Oh, and the sunsets aren't too shabby either. 

Sunsets in Algonquin Provincial Park

With 1,500 lakes and 1,200 kilometres of streams, it’s no surprise that Algonquin boasts some of the best brook and lake trout fishing around. Trout aren’t the only fish thought - there are a recorded 54 different species of fish in the park! 

If you’re looking to go fishing in Algonquin, spring provides some of the best fishing opportunities of the year. Don’t forget your license!

Fishing in Algonquin Provincial Park

There are 19 interpretive hiking trails, each allowing you to explore a different aspect of Algonquin’s natural environment. Interpretive trails are open year-round, clearly marked and easy to navigate. Be sure to pick up a trail guide booklet, found at all trail heads and park bookstores, before you start. 

And if you're not into hiking, there are also several beaches, such as the one at Canisbay Lake Campground, to explore. Which when you have a toddler, totally counts as a hike. 

Hiking in Algonquin Provincial Park

And last, but definitely not least…

Camping is one of Algonquin’s most popular activities. Camping opportunities are grouped into two main categories based upon the mode of transportation to get you to the camping location - drive to camping and backcountry camping. Drive to camping includes developed campgrounds (aka those with sites), yurts, ranger camping, RV camping and lodges, whereas backcountry camping includes portaging, backpacking and paddle in campsites. 

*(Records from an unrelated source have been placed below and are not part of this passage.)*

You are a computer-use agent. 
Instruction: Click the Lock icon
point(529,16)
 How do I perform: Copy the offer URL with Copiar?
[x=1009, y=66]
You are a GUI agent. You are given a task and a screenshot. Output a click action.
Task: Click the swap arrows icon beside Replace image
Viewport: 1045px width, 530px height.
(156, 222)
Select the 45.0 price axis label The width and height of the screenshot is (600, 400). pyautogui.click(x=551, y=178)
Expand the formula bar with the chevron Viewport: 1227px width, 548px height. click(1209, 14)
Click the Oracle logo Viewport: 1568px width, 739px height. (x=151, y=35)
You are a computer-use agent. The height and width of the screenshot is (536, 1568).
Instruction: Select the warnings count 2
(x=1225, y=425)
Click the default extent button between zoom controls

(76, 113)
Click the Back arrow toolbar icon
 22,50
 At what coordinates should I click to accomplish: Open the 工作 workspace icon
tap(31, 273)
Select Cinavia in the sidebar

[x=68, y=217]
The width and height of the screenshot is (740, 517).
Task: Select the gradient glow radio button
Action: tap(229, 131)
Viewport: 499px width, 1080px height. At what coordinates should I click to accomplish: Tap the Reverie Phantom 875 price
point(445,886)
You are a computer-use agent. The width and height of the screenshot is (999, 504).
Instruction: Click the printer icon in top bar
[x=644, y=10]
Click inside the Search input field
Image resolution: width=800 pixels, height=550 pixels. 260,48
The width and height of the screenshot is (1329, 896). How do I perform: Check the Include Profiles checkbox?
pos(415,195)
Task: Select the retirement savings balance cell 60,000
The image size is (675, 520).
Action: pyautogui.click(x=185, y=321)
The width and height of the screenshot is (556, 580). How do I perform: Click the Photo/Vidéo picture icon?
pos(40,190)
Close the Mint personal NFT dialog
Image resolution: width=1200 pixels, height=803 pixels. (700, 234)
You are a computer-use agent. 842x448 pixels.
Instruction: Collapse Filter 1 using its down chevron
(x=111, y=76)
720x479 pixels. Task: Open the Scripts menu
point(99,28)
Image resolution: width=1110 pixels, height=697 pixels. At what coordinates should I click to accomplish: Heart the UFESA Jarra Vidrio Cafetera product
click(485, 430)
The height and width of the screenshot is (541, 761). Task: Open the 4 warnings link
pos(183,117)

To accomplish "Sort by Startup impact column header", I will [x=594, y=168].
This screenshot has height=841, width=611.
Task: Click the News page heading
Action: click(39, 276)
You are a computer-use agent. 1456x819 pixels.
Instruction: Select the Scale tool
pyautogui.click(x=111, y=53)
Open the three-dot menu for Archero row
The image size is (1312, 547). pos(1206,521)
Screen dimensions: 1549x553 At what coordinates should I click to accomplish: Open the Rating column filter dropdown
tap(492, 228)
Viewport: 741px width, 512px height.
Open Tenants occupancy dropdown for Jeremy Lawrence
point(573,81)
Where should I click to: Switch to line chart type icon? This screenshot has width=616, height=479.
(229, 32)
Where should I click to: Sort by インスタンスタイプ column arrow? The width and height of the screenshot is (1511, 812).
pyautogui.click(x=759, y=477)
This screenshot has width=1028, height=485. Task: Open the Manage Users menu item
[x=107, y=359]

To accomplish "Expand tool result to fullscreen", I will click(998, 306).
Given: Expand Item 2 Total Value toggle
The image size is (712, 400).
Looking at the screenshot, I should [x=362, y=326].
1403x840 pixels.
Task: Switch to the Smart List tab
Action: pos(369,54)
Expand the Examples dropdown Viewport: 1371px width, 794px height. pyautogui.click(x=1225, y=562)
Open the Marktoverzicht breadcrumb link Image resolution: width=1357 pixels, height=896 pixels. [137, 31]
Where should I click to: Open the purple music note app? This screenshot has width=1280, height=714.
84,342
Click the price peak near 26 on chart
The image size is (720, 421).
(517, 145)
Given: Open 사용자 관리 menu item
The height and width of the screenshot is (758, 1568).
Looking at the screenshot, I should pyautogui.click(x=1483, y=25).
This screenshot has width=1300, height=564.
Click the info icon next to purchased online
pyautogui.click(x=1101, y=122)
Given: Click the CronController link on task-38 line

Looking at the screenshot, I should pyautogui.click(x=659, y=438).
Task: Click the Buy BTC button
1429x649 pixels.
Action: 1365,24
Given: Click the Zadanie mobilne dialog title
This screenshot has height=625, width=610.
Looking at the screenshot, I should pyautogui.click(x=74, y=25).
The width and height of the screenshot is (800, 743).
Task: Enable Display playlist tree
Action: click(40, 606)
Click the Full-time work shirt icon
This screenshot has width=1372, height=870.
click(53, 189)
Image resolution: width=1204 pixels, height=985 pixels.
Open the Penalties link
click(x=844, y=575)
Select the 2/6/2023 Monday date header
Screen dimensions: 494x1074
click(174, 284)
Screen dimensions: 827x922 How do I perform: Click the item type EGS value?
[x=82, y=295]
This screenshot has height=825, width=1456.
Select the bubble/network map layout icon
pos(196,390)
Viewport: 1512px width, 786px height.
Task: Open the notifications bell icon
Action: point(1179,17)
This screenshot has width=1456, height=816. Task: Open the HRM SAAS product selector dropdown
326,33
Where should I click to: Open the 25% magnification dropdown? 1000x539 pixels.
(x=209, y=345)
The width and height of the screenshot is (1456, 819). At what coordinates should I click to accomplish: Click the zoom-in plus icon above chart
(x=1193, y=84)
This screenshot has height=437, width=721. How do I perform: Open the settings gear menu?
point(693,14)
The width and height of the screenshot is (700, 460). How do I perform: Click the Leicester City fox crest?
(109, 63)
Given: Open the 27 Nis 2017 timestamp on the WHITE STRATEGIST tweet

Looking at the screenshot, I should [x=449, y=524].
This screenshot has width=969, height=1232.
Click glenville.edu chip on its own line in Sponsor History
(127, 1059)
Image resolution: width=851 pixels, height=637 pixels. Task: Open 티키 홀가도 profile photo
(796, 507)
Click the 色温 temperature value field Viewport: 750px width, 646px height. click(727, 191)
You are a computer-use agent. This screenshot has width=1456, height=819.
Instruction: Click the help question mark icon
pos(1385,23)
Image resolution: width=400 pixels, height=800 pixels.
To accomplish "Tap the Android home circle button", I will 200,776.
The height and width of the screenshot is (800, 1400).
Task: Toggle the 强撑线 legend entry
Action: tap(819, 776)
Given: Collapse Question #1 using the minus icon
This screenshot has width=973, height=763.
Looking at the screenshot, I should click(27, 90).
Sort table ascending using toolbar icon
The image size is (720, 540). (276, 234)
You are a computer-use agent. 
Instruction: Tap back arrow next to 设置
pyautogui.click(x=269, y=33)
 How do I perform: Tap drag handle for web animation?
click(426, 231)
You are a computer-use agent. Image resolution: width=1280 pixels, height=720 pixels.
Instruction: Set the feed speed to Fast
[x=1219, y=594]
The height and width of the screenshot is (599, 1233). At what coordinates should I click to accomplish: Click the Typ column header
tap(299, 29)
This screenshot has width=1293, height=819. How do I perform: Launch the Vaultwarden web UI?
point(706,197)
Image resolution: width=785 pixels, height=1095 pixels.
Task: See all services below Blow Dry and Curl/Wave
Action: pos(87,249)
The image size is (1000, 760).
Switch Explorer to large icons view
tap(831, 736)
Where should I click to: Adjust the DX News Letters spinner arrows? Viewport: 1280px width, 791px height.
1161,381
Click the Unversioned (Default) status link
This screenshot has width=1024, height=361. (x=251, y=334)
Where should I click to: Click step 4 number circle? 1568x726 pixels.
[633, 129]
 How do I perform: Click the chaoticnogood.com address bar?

In Algonquin, you can camp (just about) anywhere. First, pick your ideal type, then pick your location. If you are keeping it safe with car camping, you have 9 different locations to chose from. Our personal favourite is Canisbay Lake, located at km 24 of the park. It offers an access point for portaging, paddle in campsites and a developed campground (with sites that can accommodate both tents and trailers). 

Word to the wise, start planning early. You can reserve your spot up to five months in advance on the Ontario Parks website. The good ones go fast!

Camping in Algonquin Provincial Park

You may also like >> Disconnecting in Algonquin

Did you know, Ontario’s provincial parks are turning 125 in 2018?! And it all started back in 1893 with the creation of Canada’s first provincial park, Algonquin. Today, Ontario Parks protects 340 provincial parks, which encompasses just under 8% of Ontario, an area larger than Nova Scotia and Prince Edward Island combined.

Make 2018 the year to visit the stunningly beautiful landscapes of our province, carry on traditions and make new memories. I highly recommend starting with Algonquin. 

Have you explored Ontario’s Parks? Which one is your favourite? I’d love to hear!